If Bank of Canada interest rates do end up on a steady glide path at 2.25 per cent for the next few quarters, that would be a notable change after years of extreme interest rates and rapid-fire changes in monetary policy.
After holding the policy rate near zero through much of the COVID-19 pandemic, the central bank raised interest rates 10 times in 2022 and 2023 to combat the biggest burst of inflation in 40 years. It then reversed course in the summer of 2024 and cut nine times, bringing the policy rate back down to where it is today.
While the policy rate is back near where it was before the pandemic, Mr. Macklem said it certainly doesn’t feel like the Canadian economy is settling into a new normal. Rather, the country is in the middle of a major structural adjustment.
“The era of open trade with the United States is over. We need to adjust. Frankly, I think the economy, it’s at a watershed moment. We’re at a crossroads. And the path we take is going to be very determinant of our future prosperity,” Mr. Macklem said.
In all this, the central bank can only play a supporting role, the Governor contends. Trade disruptions tend to increase prices, and the bank’s main responsibility is keeping inflation in check. The bank also doesn’t have the right policy levers.
For Canada to become less reliant on the U.S., it needs to diversify trading partners, convince Canadian companies to invest in productivity-enhancing equipment, and pull large sums of foreign capital into the country, even when favourable access to the U.S. market isn’t guaranteed. These things tend to involve federal and provincial fiscal policy more than monetary policy.
On this front, Mr. Macklem said things appear to be moving in a positive direction.
“I do think the threat that U.S. protectionism poses for our standard of living in this country has spurred a new policy momentum across the country. The federal and provincial governments are responding with velocity to open and grow our internal market, to diversify our trade, to increase investment, both public investment and to try and spur more private sector investment,” he said.
“There’s a lot of work to do to execute those plans. And the speed and the effectiveness of the execution is going to be critically important to determining the impact that these policies have on the Canadian economy … The other element that’s going to be really important is the uptake of the private sector.”

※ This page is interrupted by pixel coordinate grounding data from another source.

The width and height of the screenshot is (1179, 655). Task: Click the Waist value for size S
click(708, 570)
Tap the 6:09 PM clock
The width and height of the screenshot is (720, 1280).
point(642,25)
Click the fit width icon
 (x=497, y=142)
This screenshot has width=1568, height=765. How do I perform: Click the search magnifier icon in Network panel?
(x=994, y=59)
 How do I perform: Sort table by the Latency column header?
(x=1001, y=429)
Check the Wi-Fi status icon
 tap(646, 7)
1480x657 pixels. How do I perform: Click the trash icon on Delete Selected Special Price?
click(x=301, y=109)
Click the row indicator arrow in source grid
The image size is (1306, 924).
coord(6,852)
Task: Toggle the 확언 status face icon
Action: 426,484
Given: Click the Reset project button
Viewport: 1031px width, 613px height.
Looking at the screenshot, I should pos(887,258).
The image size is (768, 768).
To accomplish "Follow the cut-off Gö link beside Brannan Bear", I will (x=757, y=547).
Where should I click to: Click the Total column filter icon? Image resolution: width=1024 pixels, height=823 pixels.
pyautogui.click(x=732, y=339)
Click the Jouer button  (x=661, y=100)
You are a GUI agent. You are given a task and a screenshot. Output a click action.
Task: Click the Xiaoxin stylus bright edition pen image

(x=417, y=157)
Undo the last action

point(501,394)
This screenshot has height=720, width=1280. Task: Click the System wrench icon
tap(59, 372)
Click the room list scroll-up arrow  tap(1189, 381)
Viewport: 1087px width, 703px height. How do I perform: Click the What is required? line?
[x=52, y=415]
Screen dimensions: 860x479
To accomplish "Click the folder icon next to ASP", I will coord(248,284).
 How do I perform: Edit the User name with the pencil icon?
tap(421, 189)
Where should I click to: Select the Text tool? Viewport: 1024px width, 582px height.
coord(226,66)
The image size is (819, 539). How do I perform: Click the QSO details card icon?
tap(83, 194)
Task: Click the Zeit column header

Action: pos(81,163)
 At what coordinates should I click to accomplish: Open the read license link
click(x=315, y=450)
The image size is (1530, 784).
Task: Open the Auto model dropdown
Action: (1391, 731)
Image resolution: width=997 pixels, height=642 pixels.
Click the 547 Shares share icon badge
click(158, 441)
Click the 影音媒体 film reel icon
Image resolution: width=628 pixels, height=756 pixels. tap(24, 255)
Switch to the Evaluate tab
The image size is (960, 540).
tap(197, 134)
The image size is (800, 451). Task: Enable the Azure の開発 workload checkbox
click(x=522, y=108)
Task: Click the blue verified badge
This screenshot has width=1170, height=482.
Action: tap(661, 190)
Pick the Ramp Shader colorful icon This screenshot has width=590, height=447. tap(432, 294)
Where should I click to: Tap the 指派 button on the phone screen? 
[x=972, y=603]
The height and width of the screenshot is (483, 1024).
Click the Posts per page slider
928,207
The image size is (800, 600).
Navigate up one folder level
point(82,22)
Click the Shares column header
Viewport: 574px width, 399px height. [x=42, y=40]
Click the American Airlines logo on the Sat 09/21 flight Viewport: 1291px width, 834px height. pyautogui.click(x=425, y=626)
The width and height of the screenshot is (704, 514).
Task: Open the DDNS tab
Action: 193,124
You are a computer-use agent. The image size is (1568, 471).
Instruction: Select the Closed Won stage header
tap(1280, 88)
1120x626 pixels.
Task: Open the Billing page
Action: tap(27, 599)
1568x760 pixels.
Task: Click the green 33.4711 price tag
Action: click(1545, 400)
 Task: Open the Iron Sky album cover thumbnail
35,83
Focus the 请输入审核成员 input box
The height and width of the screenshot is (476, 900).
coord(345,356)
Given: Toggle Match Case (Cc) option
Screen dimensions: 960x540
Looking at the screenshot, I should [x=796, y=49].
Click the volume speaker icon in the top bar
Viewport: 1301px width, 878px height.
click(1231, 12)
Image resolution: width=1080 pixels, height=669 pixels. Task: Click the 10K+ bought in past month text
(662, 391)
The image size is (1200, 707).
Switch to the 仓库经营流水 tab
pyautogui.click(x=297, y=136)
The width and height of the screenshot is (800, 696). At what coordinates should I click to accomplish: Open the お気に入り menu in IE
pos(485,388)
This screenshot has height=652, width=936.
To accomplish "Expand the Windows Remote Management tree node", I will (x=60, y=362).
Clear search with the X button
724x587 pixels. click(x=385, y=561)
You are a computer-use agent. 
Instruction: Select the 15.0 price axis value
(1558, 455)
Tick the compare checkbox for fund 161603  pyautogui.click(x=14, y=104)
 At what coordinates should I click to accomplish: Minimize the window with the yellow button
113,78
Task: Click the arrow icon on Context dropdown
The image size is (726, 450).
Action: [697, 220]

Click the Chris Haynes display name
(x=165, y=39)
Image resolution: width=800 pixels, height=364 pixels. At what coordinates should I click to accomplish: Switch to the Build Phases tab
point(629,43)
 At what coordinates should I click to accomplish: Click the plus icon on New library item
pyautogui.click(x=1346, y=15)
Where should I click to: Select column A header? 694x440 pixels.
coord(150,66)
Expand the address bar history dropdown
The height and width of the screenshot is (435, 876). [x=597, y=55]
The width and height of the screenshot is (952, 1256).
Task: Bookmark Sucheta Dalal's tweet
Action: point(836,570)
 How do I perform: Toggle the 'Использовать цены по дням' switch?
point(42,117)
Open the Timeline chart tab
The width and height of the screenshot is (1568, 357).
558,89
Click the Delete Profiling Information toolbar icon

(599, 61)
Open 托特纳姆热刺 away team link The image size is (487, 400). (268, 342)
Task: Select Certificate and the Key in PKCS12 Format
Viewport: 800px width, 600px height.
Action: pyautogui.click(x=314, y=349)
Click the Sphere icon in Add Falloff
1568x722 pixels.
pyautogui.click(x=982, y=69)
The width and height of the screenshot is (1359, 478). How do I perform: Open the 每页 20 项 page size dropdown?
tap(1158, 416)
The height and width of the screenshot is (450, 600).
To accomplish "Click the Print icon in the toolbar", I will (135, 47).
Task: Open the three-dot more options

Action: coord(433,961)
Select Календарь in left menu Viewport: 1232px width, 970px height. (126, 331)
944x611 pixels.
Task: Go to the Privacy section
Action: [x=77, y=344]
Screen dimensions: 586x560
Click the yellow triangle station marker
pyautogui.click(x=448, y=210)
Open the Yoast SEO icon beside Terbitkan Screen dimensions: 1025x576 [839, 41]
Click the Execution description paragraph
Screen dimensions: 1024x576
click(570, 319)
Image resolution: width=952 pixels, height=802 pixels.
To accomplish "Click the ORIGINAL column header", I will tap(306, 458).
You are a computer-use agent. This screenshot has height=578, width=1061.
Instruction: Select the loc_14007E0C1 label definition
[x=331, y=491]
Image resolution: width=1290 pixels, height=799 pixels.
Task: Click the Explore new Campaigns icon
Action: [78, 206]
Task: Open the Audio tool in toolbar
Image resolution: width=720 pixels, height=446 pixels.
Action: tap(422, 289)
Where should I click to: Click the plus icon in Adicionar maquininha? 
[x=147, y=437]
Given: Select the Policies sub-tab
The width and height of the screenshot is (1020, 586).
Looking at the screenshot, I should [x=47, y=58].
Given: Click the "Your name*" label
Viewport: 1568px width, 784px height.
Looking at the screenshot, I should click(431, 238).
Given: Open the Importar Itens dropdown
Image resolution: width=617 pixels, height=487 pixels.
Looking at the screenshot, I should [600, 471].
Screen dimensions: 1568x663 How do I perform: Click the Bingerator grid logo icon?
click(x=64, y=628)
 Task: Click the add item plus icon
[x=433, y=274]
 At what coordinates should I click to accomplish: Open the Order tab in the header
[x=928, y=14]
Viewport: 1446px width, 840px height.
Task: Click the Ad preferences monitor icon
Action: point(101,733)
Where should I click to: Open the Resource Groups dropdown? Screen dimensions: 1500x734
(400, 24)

Macklem says he has only spoken with Prime Minister Mark Carney a few times about the impact of U.S. tariffs.Spencer Colby/The Canadian Press
All this crosses the desk of Mr. Macklem’s old boss Mark Carney, the former Bank of Canada governor who now occupies the Prime Minister’s Office, several blocks east of the central bank down Ottawa’s Wellington Street. Mr. Macklem was Mr. Carney’s senior deputy governor, the No. 2 position at the central bank.
Just how much do the two men talk these days?
“The short answer is the Prime Minister is very busy. And he actually doesn’t talk to me very often,” Mr. Macklem said, with a tone of mild exasperation usually reserved for answering reporters’ questions about where interest rates are going.
He said he’s spoken with Mr. Carney two or three times since he became Prime Minister, to share notes about the economic impact of U.S. tariffs. But his main point of contact with the government remains Finance Minister François-Philippe Champagne, with whom he meets regularly “as required by legislation.”
“We have not discussed interest rates or the path of monetary policy. We’ve really discussed the economy,” Mr. Macklem said of his conversations with Mr. Carney, who also ran the Bank of England before returning to Canada and entering politics.
“This government has been very respectful of the independence of the central bank. I have no concerns. And if there’s anybody that understands the importance of central bank independence, our prime minister has been governor of two G7 central banks, not one.”